- **TASK DESCRIPTION**:
Search the material below for the string "screenshot" and copy each line where it appears.

- **RECORDS FOR THE EXERCISE**:
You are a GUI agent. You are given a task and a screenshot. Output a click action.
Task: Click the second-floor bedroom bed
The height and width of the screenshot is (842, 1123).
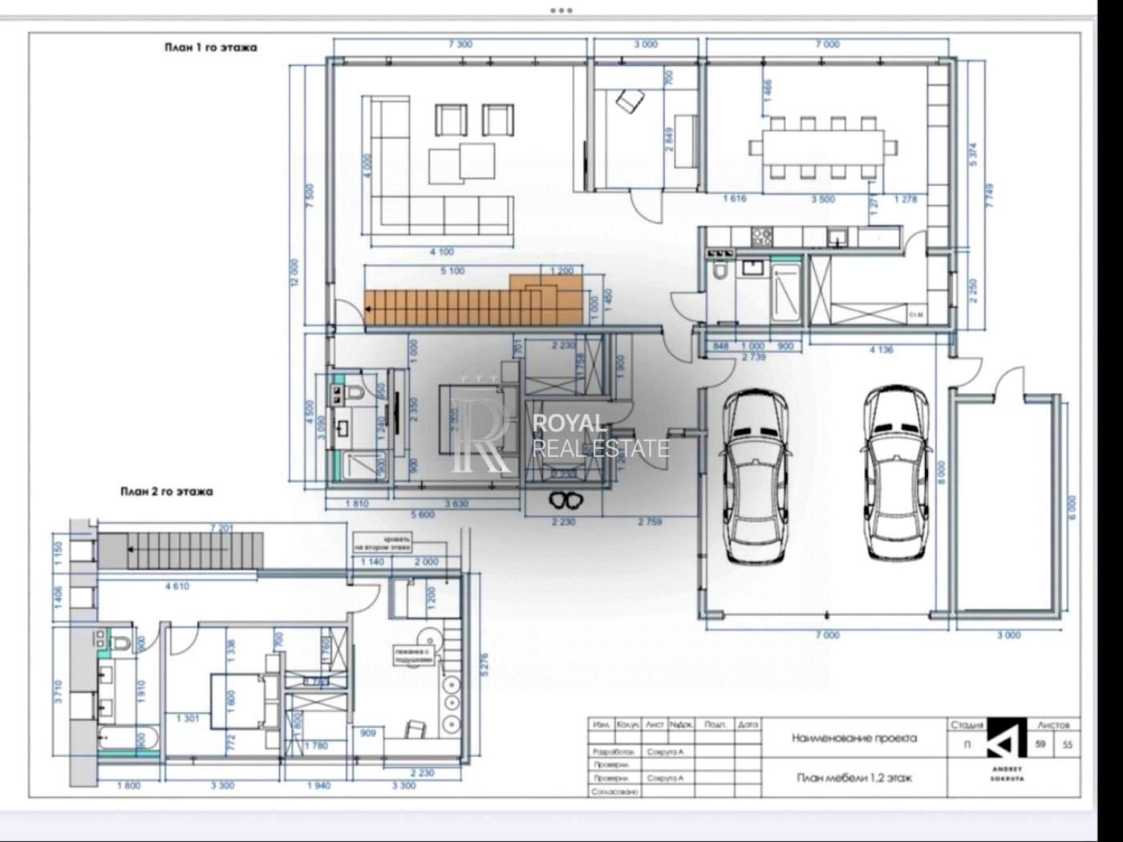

* * *

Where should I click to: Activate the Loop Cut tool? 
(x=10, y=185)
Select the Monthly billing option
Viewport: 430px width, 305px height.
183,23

- **ANSWER SPACE**:
You are a GUI agent. You are given a task and a screenshot. Output a click action.
The height and width of the screenshot is (842, 1123).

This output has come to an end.